Task instructions: Transcribe nothing but the lines from the one with "You are a computer-use" to the end of the entries, both included, keeping each exact and leaving every picture out.

Collected data
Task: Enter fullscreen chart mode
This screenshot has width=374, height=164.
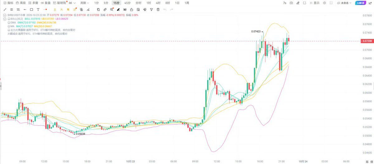Action: point(331,3)
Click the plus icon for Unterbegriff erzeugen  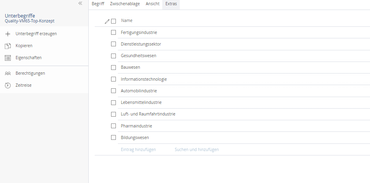pyautogui.click(x=8, y=34)
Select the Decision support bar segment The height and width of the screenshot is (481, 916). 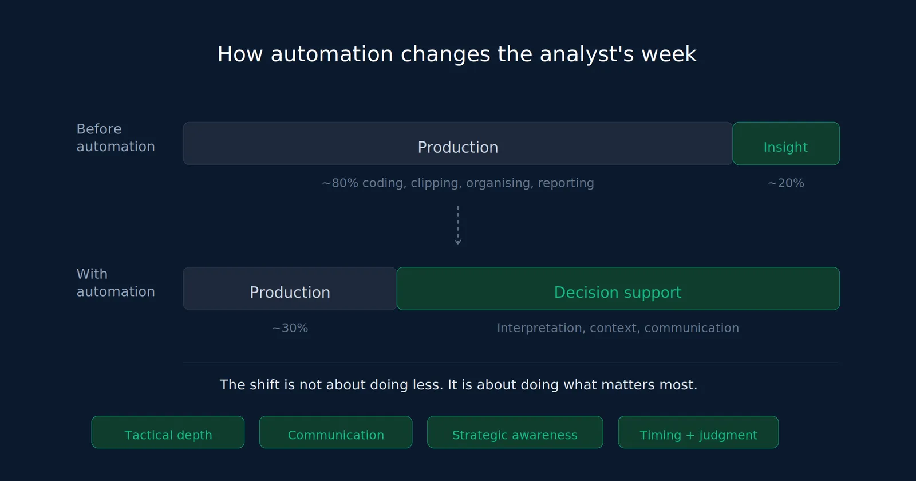click(x=618, y=289)
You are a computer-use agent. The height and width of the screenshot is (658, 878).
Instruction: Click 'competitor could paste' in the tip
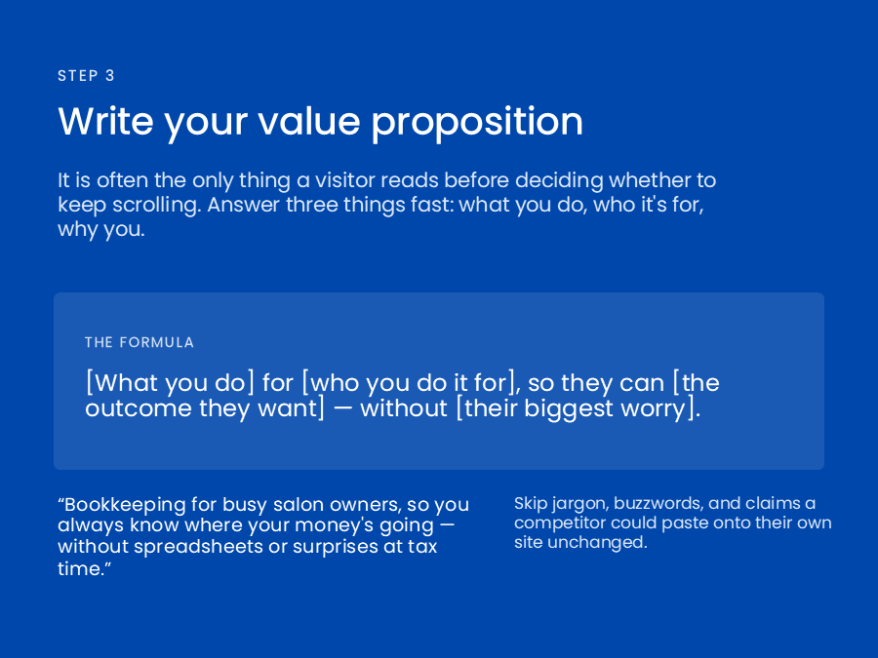tap(604, 523)
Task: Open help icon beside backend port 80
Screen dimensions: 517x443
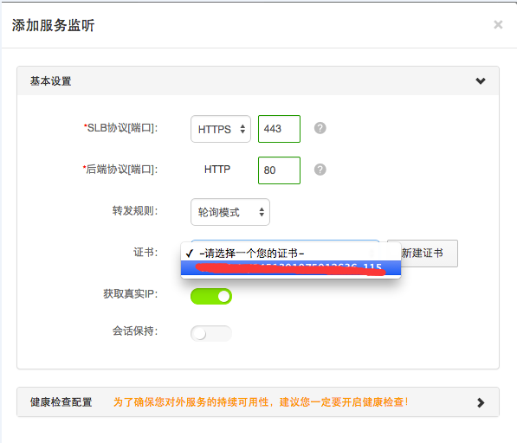Action: click(x=320, y=170)
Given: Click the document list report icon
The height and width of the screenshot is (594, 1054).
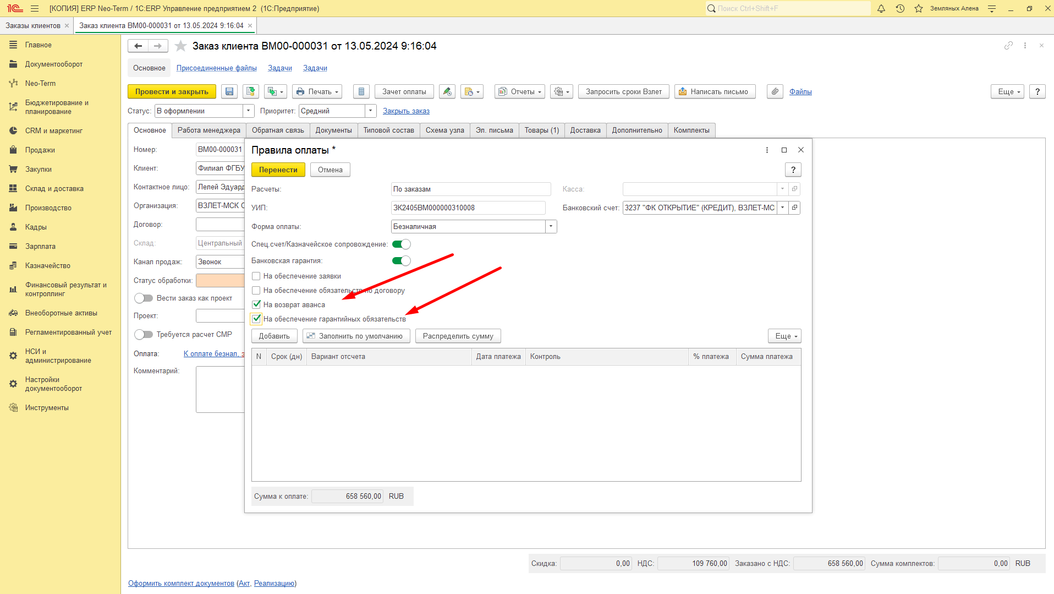Looking at the screenshot, I should (x=361, y=91).
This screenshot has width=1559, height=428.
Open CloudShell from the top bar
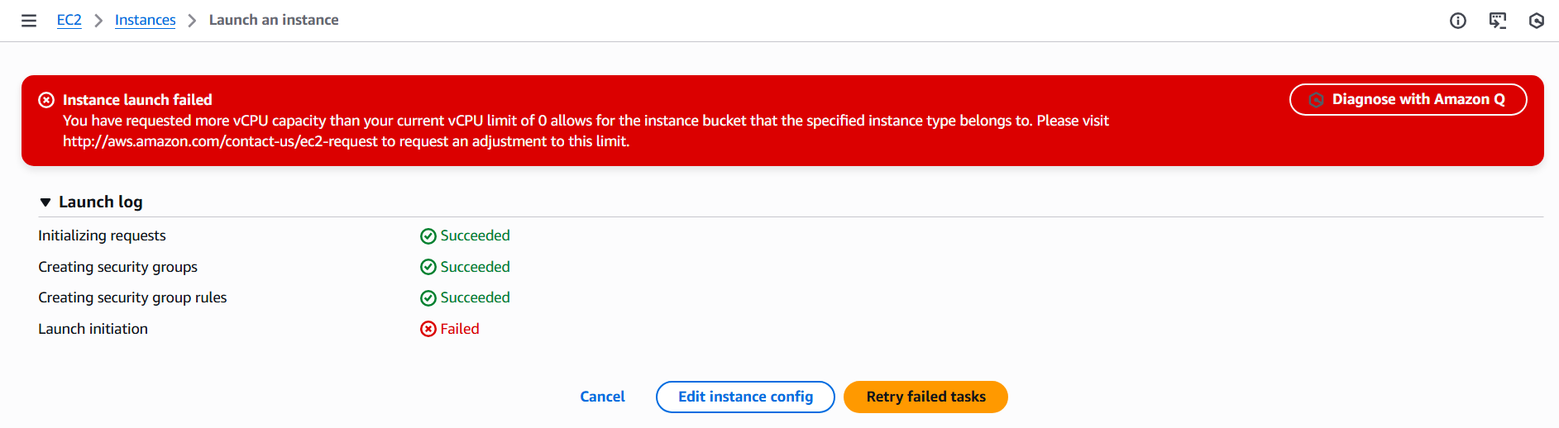coord(1498,21)
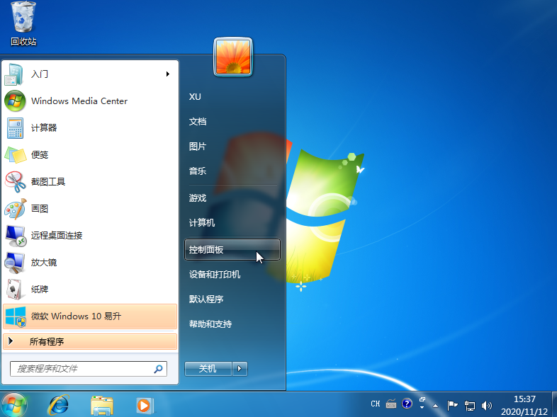Image resolution: width=557 pixels, height=417 pixels.
Task: Launch the Calculator (计算器) app
Action: 90,127
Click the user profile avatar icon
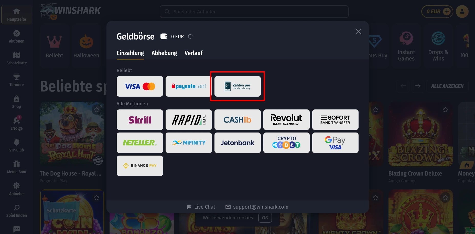This screenshot has width=475, height=234. (x=462, y=12)
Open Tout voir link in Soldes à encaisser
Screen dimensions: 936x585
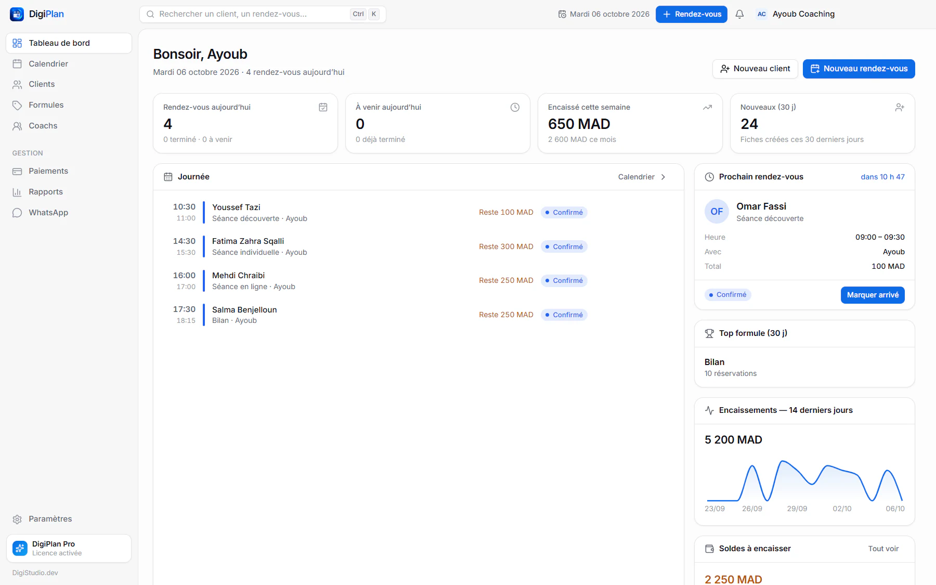(x=883, y=549)
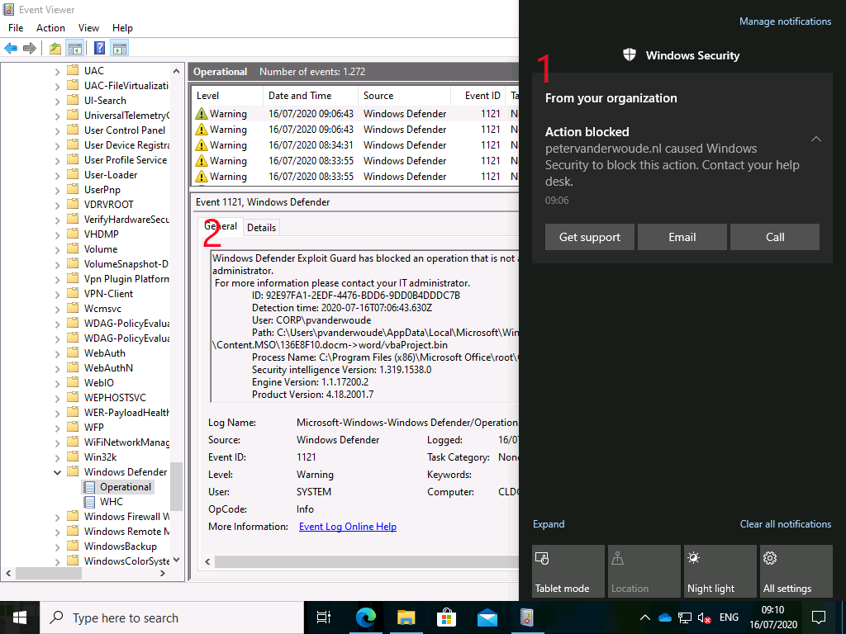Open the OneDrive tray icon
This screenshot has height=634, width=846.
pos(665,617)
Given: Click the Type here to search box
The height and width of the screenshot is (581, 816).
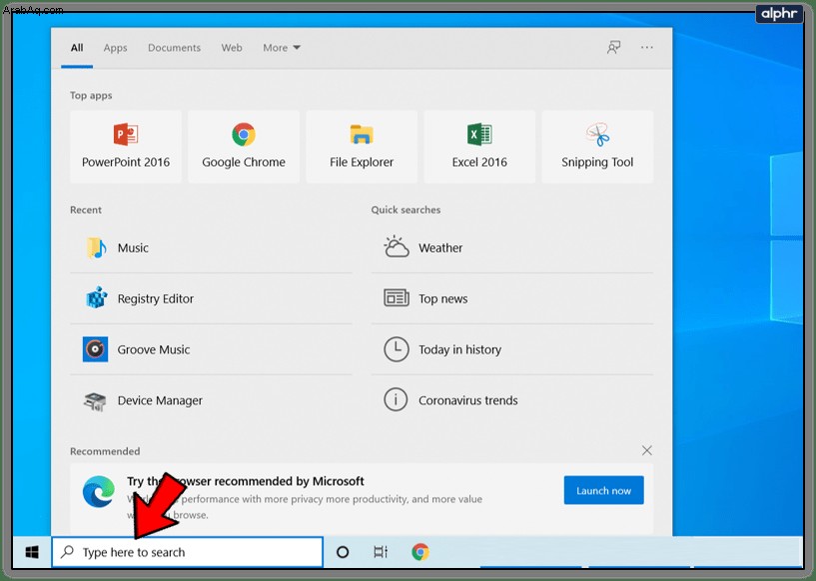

Exercise result:
You are a computer-use agent. The height and width of the screenshot is (658, 878).
Instruction: Click 'competitor could paste' in the tip
tap(604, 523)
Task: Open help icon beside backend port 80
Screen dimensions: 517x443
Action: click(x=320, y=170)
Given: Click the document list report icon
The height and width of the screenshot is (594, 1054).
Looking at the screenshot, I should (x=361, y=91).
This screenshot has width=1559, height=428.
Open CloudShell from the top bar
coord(1498,21)
Image resolution: width=557 pixels, height=417 pixels.
Task: Launch the Calculator (计算器) app
Action: 90,127
Click the user profile avatar icon
This screenshot has width=475, height=234. (x=462, y=12)
Open Tout voir link in Soldes à encaisser
Screen dimensions: 936x585
(x=883, y=549)
Open the OneDrive tray icon
This screenshot has height=634, width=846.
pos(665,617)
Given: Click the Type here to search box
The height and width of the screenshot is (581, 816).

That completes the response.